Goal of the exercise: Each line from the one holding "Given: Click the Mar date on time axis" to the last line below must be restated word for word, and no picture may be included.

Available data:
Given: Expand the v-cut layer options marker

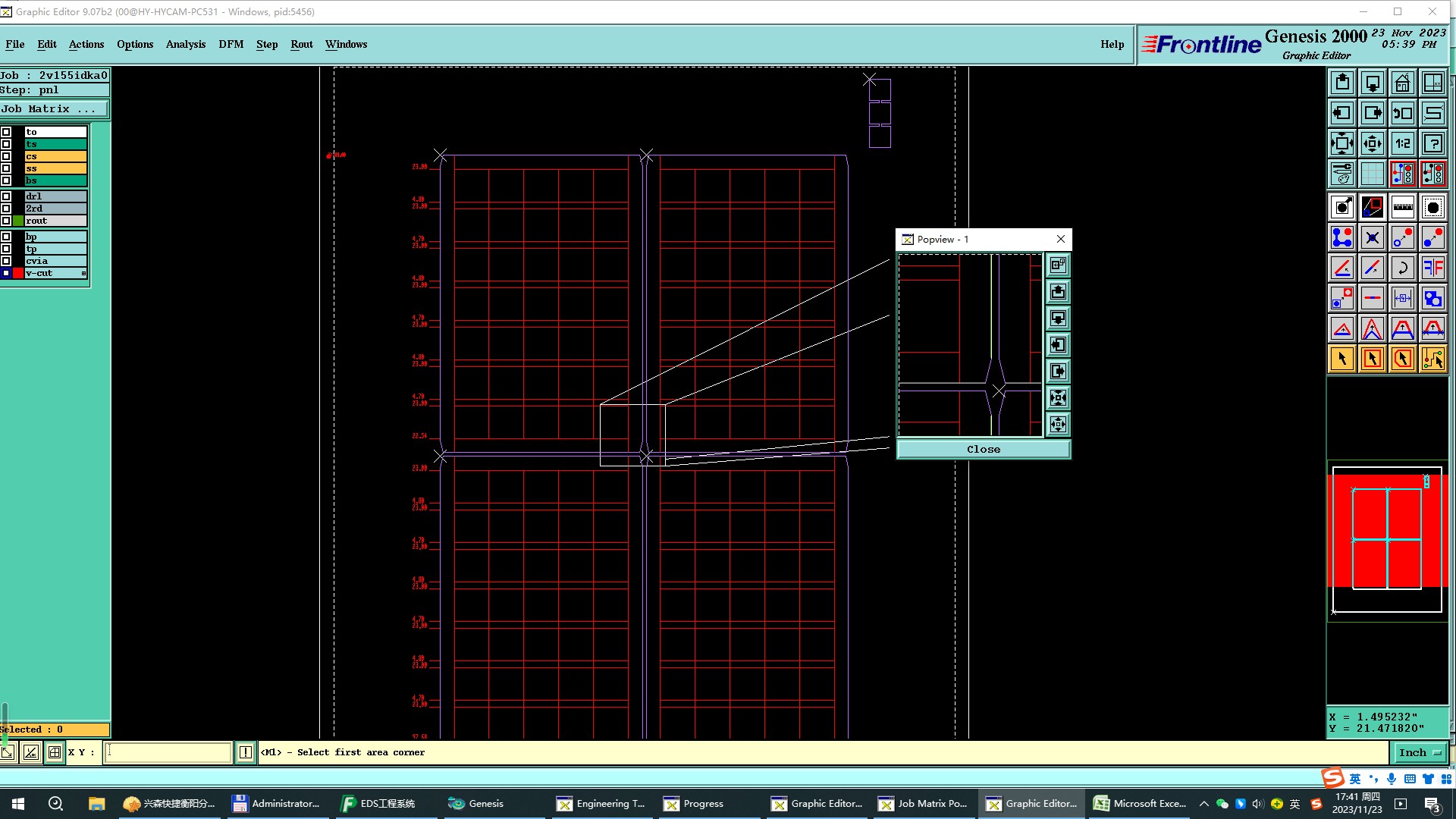Looking at the screenshot, I should [83, 273].
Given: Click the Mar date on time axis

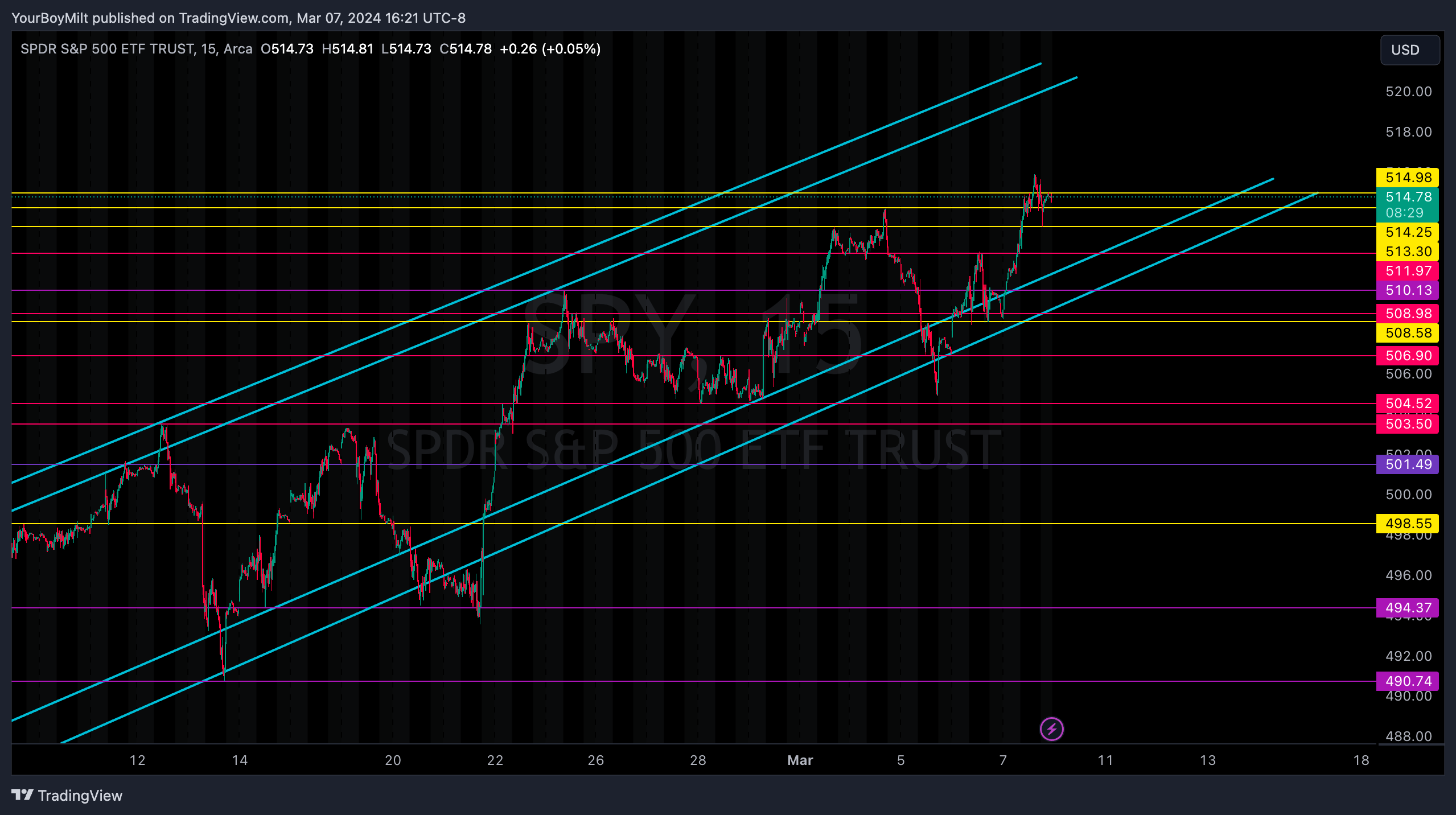Looking at the screenshot, I should (800, 760).
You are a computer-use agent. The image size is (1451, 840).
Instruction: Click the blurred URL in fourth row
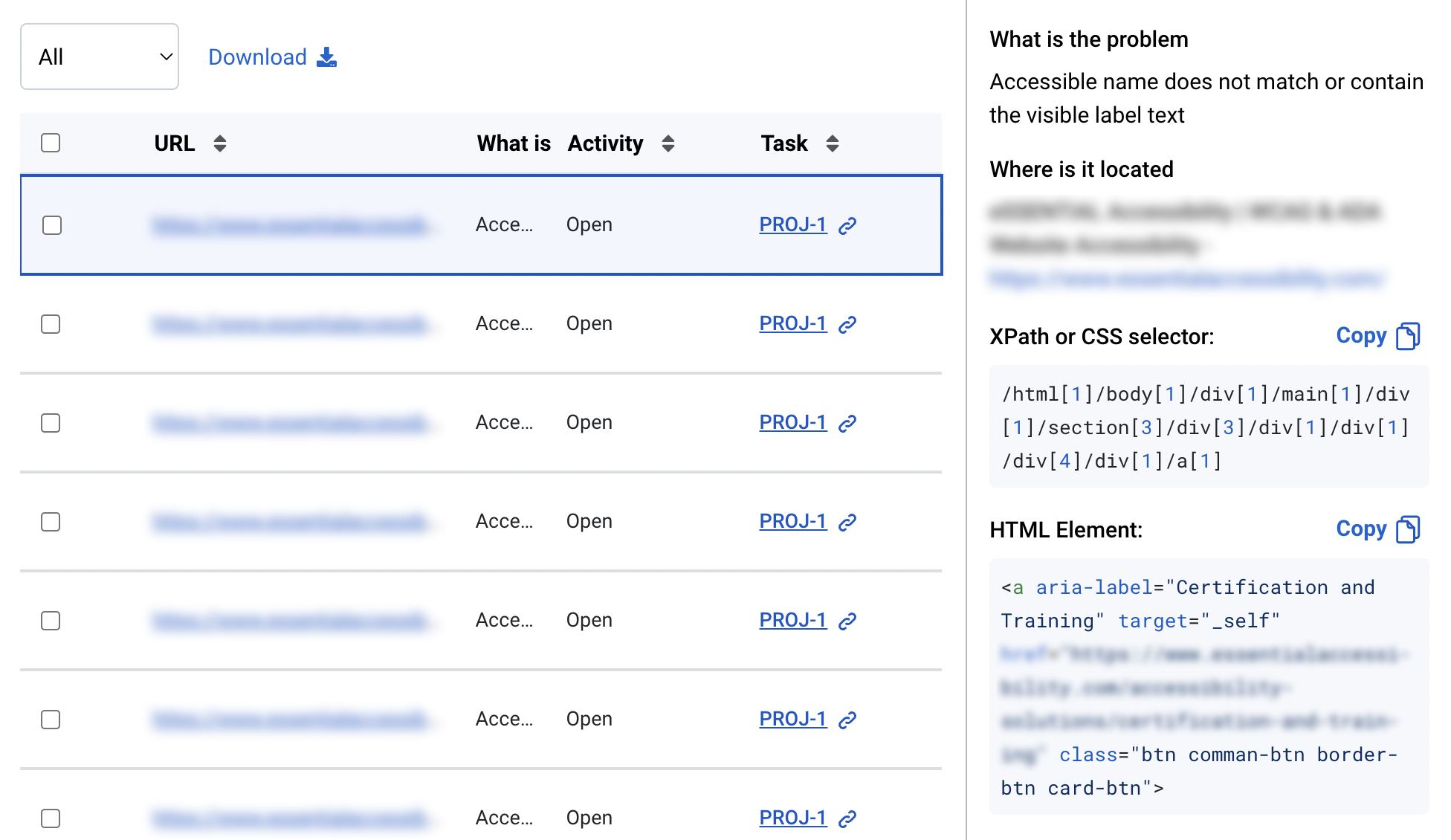pos(290,522)
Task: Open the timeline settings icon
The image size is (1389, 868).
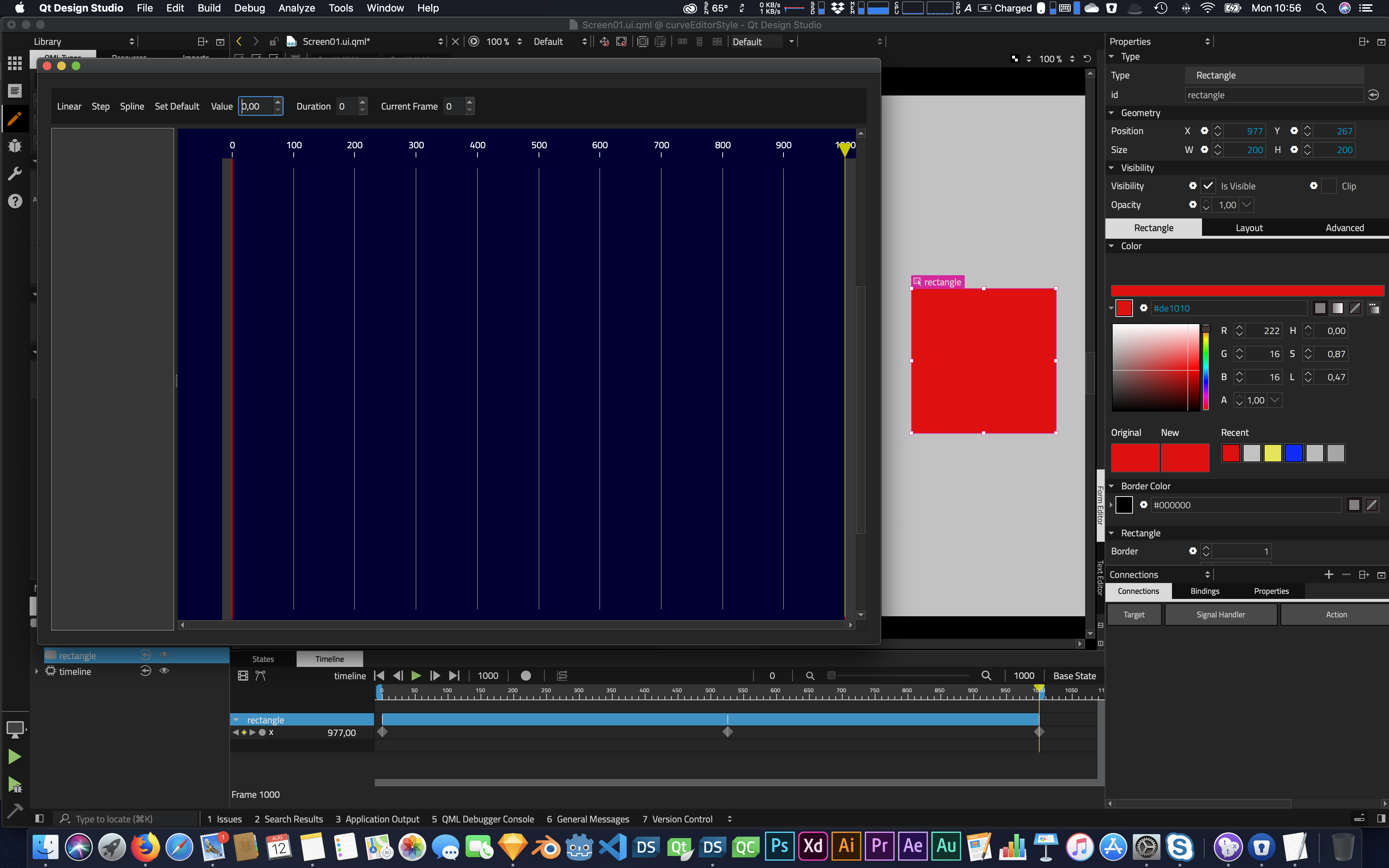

Written answer:
Given: Click the Mar date on time axis

Looking at the screenshot, I should (800, 760).
You are a computer-use agent. The image size is (1451, 840).
Instruction: Click the blurred URL in fourth row
pos(290,522)
Task: Open the timeline settings icon
The image size is (1389, 868).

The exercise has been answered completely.